Bad Bots Code for Keeping Bad Bots Out Not Working

Sitepoint Members,
In awstats I see google bots and other wanted bots but I also I see what I assume are “bad bots” :

Unknown robot (identified by ‘spider’)
Unknown robot (identified by ‘bot*’)
Unknown robot (identified by ‘crawl’)
Unknown robot (identified by hit on ‘robots.txt’)
Unknown robot (identified by ‘robot’)

I used these different forms of htaccess file code to keep the bad bots out but they have no effect on the bad bots:

RewriteEngine On
RewriteCond %{HTTP_USER_AGENT} ^spider$ [OR]
RewriteCond %{HTTP_USER_AGENT} ^bot*$ [OR]
RewriteCond %{HTTP_USER_AGENT} ^bot$ [OR]
RewriteCond %{HTTP_USER_AGENT} ^crawl$ [OR]
RewriteCond %{HTTP_USER_AGENT} ^robot$
RewriteRule ^(.
)$ - [F,L]

SetEnvIfNoCase User-Agent “^spider” bad_bot
Order Allow,Deny
Allow from All
Deny from env=bad_bot

SetEnvIfNoCase ^User-Agent$ .(spider|bot|robot||bot|crawl) HTTP_SAFE_BADBOT

Even if I could get some code that will work on some of the bad bots that would be great. The harder bad bots to keep out migh be the “bot", "bot” (probably named after the football player Bart Star) and “identified by hit on ‘robots.txt’”

Thanks,

Chris


I searched for the answer n sitepoint:
http://search.sitepoint.com/?q=bad+bots&submit=Search&refinements[forums]=1

and found
http://environmentalchemistry.com/badbots/gohere.html
for obviously http://environmentalchemistry.com

but didn’t see any htaccess or other code in the thread talking about it to make it work.

Chris,

Your code should work but ONLY if the bots were identified EXACTLY as you’ve specified, i.e., get rid of the start and end anchors to get broad coverage.

Regards,

DK

Dklynn,
Would the anchors be the “^” and “$” ? If not, please let me know. Which of these forms of code do you think works best?

Thanks Much,

Chris

Chris,

Yes, the start anchor (“starts with”) is the ^ which is NOT a character but denotes the start of a string; ditto the $ for the end (“ends with”) of the string. Using both means that the string must be exactly what is between the two anchors. Using neither means “contains.”

Regards,

DK

DKlynn,
Thanks for the help. Do you feel all 3 of these methods work equally well, or do you have a preference?
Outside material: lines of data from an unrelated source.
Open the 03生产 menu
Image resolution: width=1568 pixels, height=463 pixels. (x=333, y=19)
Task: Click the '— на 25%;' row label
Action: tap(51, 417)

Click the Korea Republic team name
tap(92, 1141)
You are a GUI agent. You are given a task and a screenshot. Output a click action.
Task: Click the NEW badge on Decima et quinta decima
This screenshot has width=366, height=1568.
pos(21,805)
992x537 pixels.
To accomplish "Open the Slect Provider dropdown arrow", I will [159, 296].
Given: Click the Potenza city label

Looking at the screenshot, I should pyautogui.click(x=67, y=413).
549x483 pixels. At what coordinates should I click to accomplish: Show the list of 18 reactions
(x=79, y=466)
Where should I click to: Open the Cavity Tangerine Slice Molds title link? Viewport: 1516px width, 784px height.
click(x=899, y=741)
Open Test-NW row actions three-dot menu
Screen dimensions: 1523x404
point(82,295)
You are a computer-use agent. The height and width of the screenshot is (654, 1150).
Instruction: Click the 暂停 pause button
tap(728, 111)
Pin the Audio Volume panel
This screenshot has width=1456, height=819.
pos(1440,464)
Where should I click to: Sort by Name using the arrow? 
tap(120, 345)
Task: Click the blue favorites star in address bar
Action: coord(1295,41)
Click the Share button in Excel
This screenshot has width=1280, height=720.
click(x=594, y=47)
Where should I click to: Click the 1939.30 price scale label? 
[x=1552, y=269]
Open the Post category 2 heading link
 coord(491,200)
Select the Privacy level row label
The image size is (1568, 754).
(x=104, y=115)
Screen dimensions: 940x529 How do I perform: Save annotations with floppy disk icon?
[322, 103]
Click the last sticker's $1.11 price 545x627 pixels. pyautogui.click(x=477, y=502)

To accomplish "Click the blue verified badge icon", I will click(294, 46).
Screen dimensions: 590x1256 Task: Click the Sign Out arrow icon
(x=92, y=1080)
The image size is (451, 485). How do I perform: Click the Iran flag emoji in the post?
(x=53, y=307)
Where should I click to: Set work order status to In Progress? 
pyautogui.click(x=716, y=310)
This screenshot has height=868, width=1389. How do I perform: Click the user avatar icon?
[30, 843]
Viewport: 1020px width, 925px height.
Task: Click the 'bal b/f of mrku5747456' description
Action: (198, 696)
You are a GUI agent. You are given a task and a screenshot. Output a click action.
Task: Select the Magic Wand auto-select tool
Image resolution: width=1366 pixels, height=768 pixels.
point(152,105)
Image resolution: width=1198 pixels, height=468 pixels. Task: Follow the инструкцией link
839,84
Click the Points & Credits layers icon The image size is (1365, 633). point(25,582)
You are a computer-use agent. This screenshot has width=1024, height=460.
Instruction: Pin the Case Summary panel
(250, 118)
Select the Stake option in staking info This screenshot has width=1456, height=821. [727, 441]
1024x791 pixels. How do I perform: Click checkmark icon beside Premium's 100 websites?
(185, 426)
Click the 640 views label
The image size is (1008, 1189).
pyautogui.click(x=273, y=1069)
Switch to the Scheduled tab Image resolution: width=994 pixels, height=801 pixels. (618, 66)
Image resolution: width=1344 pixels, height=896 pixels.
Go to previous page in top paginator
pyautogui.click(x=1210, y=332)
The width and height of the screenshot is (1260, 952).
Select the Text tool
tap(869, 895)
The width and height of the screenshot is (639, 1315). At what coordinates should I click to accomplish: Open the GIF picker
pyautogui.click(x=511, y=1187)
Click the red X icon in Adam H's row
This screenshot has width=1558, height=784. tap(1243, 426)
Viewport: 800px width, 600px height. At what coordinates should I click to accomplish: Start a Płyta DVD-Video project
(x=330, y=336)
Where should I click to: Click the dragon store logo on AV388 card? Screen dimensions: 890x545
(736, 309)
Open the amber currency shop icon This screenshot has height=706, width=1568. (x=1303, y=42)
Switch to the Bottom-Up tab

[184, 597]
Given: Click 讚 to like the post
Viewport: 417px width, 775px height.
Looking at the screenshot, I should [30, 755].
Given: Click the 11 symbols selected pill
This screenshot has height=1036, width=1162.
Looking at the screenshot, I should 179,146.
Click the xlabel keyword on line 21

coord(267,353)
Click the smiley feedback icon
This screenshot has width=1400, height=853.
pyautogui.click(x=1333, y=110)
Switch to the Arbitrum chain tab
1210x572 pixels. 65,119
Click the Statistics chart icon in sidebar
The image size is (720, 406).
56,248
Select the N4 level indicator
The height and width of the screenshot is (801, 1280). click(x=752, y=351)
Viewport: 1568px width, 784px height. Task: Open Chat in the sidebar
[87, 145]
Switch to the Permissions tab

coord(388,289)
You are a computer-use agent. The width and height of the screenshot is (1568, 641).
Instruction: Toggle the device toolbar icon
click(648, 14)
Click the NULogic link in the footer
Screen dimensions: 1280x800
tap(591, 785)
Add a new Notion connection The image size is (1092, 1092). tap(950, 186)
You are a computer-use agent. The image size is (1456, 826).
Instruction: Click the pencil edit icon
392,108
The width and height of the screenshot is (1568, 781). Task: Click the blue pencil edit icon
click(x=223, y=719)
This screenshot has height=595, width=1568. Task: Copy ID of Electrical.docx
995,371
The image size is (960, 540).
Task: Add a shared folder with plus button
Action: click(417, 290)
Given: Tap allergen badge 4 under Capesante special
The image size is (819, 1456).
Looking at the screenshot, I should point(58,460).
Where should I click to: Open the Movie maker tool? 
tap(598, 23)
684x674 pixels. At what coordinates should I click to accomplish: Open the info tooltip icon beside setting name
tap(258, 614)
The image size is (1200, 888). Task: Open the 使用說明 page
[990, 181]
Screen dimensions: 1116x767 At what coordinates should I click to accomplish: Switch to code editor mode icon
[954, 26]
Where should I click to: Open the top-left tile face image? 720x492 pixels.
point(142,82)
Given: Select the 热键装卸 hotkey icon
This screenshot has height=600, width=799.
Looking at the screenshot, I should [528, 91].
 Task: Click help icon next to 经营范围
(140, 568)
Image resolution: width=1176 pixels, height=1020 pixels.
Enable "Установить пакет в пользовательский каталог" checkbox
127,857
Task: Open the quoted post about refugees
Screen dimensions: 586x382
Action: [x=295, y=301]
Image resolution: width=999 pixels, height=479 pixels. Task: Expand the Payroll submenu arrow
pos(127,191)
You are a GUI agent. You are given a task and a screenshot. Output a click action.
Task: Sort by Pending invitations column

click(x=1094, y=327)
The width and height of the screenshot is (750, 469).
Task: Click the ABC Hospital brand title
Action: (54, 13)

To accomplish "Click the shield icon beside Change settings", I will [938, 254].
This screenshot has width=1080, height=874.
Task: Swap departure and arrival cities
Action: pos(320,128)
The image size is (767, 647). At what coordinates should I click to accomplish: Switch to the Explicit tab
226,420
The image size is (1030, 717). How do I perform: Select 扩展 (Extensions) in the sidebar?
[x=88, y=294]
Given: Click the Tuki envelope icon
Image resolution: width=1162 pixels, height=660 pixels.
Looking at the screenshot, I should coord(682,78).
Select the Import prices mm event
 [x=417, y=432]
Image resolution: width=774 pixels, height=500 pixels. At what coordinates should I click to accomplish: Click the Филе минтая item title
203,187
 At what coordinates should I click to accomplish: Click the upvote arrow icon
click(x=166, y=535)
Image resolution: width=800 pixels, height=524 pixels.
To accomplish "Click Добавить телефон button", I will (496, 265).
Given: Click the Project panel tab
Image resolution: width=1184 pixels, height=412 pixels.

Also, it seems that according to the person who programmed http://environmentalchemistry.com/badbots/gohere.html
the htaccess methods aren’t enough. Do you know what methods he uses?

Thanks,

Chris

Chris,

Methods? No, they’re using the POWER of regular expressions to identify the 'bot as a 'bot. Since so many of them can (and DO) vary their “signature,” it’s important NOT to look for a single “signature” from them but look for the part that is always there, i.e., the “contains” version (without start or end anchor).

As for your link, it’s detected (likely using mod_rewrite’s {HTTP_REFERER}) that I had not visited their ‘link from’ page and redirect me to their “bad bot” script. A good example of mod_rewrite at work!

Regards,

DK

DK,
When I say “method” I’m referring to these three methods
1)RewriteEngine On
RewriteCond %{HTTP_USER_AGENT} ^spider$ [OR]
RewriteCond %{HTTP_USER_AGENT} ^bot*$ [OR]
RewriteCond %{HTTP_USER_AGENT} ^bot$ [OR]
RewriteCond %{HTTP_USER_AGENT} ^crawl$ [OR]
RewriteCond %{HTTP_USER_AGENT} ^robot$
RewriteRule ^(.
)$ - [F,L]

2)SetEnvIfNoCase User-Agent “^spider” bad_bot
Order Allow,Deny
Allow from All
Deny from env=bad_bot

  1. SetEnvIfNoCase ^User-Agent$ .(spider|bot|robot||bot|crawl) HTTP_SAFE_BADBOT

Do you feel all 3 of these methods work equally well, or do you have a preference?

I definitely will be removing the ^ and $ from which ever of these methods I use.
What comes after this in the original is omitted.